## Problem details:
Swap "Return" for "Give" in everything from the start of the material down to the line containing "Excluded [209, 992]", and give those lines again with nothing else changed.

-- BEGIN --

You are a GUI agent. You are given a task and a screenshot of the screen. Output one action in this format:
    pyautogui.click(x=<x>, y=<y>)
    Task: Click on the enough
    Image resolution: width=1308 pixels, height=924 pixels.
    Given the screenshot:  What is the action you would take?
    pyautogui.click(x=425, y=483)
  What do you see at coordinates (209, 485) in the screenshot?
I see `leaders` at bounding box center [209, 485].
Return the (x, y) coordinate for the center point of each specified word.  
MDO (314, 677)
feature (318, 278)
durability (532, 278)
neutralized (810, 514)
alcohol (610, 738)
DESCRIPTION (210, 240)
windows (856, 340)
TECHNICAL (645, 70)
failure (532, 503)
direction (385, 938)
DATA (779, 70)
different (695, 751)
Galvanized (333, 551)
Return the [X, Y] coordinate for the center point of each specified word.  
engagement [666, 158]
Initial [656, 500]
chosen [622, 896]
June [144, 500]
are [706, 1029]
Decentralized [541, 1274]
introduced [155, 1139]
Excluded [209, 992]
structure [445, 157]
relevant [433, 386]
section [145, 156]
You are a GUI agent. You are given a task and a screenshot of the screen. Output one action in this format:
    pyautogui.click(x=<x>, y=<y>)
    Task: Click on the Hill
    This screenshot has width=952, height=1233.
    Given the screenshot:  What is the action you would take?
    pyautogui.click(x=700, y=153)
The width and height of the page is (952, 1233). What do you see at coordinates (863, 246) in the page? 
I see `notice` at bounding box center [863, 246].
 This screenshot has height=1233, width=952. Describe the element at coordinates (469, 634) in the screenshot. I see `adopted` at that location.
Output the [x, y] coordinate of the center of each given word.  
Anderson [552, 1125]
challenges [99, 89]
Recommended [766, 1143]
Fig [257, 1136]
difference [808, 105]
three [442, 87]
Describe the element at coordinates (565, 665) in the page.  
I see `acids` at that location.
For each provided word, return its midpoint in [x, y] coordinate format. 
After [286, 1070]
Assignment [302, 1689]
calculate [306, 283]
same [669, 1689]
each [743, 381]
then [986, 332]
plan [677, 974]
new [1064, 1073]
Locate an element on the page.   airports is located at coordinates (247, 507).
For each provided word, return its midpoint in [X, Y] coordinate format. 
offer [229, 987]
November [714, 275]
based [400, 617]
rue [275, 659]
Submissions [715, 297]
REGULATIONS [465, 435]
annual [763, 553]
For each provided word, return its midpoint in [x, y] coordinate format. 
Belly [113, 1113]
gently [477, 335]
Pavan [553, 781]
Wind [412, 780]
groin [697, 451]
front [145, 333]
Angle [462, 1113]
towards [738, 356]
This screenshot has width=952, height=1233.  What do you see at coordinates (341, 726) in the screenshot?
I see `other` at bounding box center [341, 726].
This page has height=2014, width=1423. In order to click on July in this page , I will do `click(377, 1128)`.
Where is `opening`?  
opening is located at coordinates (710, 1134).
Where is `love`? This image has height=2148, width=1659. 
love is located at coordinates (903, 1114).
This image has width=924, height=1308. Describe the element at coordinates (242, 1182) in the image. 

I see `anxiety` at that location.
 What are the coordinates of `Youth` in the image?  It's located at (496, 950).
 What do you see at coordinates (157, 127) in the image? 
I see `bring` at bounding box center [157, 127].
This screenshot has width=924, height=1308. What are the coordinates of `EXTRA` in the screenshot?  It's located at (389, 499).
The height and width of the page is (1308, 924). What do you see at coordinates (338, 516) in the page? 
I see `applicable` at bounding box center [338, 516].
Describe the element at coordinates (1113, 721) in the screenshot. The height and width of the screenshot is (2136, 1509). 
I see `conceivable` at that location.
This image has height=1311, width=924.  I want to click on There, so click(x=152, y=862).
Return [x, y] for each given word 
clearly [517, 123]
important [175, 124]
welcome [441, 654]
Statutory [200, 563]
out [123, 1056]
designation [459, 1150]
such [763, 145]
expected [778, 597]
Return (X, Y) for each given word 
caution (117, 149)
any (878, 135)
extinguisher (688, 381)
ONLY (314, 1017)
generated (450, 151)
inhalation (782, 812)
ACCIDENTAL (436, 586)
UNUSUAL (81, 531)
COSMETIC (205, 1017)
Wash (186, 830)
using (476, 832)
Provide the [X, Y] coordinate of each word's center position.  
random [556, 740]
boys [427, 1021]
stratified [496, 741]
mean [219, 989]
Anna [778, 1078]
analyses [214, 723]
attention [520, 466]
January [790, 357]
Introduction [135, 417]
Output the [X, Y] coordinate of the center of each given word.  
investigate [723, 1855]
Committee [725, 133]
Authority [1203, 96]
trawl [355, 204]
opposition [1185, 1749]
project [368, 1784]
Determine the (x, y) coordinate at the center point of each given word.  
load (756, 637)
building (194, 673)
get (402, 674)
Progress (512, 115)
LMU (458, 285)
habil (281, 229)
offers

-- END --

## Written answer:
You are a GUI agent. You are given a task and a screenshot of the screen. Output one action in this format:
    pyautogui.click(x=<x>, y=<y>)
    Task: Click on the enough
    Image resolution: width=1308 pixels, height=924 pixels.
    Given the screenshot:  What is the action you would take?
    pyautogui.click(x=425, y=483)
  What do you see at coordinates (209, 485) in the screenshot?
I see `leaders` at bounding box center [209, 485].
Give the (x, y) coordinate for the center point of each specified word.  
MDO (314, 677)
feature (318, 278)
durability (532, 278)
neutralized (810, 514)
alcohol (610, 738)
DESCRIPTION (210, 240)
windows (856, 340)
TECHNICAL (645, 70)
failure (532, 503)
direction (385, 938)
DATA (779, 70)
different (695, 751)
Galvanized (333, 551)
Give the [X, Y] coordinate for the center point of each specified word.  
engagement [666, 158]
Initial [656, 500]
chosen [622, 896]
June [144, 500]
are [706, 1029]
Decentralized [541, 1274]
introduced [155, 1139]
Excluded [209, 992]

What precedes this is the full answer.